Gördüğünüz gibi, bir yandan İstanbul'un ileri gelenleriyle haberleşirken, bir yandan da çeşitli yollarla kamuoyunu yokluyordum.Vereceğim kararın uygulanmasını sağlamak için ordunun görüşünü almak da pek önemliydi. Bu yüzden daha Ekimin 29'unda, 15'inci, 20'inci, 12'nci ve 3'üncü Kolordu Komutanları'nı Sivas'ta bir toplantıya davet ettim.
Diyarbakır'daki Kolordu Komutanı'na, Edirne'deki Kolordu Komutanı Cafer Tayyar Bey'e, Bursa'da Yusuf İzet Paşa'ya Balıkesir'de Kâzım Paşa'ya, Bursa'da Bekir Sami Bey'e de «kendilerini, aradaki yolun uzaklığı ve özel durumları dolayısıyla davet etmediğimi, alınan kararları bildireceğimi» yazdım (Belge: 185, 186).
Efendiler, davet edilen komutanlardan Salâhattin Bey zaten Sivas'ta idi. Kâzım Karabekir Paşa Erzurum'dan, Ali Fuat Paşa Ankara'dan ve Konya'daki Kolordu Komutanı'nın cephe ile ilgili önemli işleri bizzat düzene sokması gerektiğinden, kendisine vekil olarak Konya'dan da Kurmay Başkanı Şemsettin Bey gelerek Sivas'ta toplandılar.

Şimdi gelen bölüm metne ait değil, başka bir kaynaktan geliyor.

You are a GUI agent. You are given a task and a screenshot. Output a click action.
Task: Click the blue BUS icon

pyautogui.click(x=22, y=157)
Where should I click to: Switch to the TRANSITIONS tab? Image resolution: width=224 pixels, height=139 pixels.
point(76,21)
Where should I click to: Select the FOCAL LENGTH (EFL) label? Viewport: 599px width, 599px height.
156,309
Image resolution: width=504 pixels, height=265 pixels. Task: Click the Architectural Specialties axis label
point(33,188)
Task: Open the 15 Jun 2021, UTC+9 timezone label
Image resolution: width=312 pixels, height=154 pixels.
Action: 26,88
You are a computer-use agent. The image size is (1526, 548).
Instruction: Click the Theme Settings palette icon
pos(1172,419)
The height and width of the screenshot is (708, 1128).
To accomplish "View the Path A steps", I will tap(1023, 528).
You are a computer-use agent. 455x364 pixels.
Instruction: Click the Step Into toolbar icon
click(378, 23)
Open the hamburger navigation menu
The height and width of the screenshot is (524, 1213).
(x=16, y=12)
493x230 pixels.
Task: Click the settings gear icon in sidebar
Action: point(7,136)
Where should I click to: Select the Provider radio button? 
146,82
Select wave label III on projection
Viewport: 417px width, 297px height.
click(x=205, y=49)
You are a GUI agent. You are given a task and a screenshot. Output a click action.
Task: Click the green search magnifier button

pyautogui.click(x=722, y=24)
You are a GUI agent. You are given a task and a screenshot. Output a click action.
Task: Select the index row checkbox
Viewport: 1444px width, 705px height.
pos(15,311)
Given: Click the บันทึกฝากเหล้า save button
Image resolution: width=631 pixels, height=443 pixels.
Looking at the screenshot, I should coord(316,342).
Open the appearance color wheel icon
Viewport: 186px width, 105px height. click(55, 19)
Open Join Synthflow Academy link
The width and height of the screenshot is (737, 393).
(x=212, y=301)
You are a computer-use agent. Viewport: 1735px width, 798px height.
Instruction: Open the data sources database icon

Hey'et-i Temsiliye'den olan veya bu hey'etten olmayıp da toplantıda bulunmaları yararlı görülen şahısların ve komutanların katılmasıyla, 16 Kasım 1919 günü görüşmelere başladık. Toplantı gündemimiz şu üç noktadan ibaret olacaktı:
1 — Meclis-i Meb'usan'ın toplanma yeri,
2 — Meclis'in toplanmasından sonra Hey'et-i Temsiliye'nin ve millî teşkilâtın alacağı şekil ve çalışma yöntemi,
3 — Paris Barış Konferansı'nın bizim için olumlu veya olumsuz bir karar vermesi halinde tutulacak yol.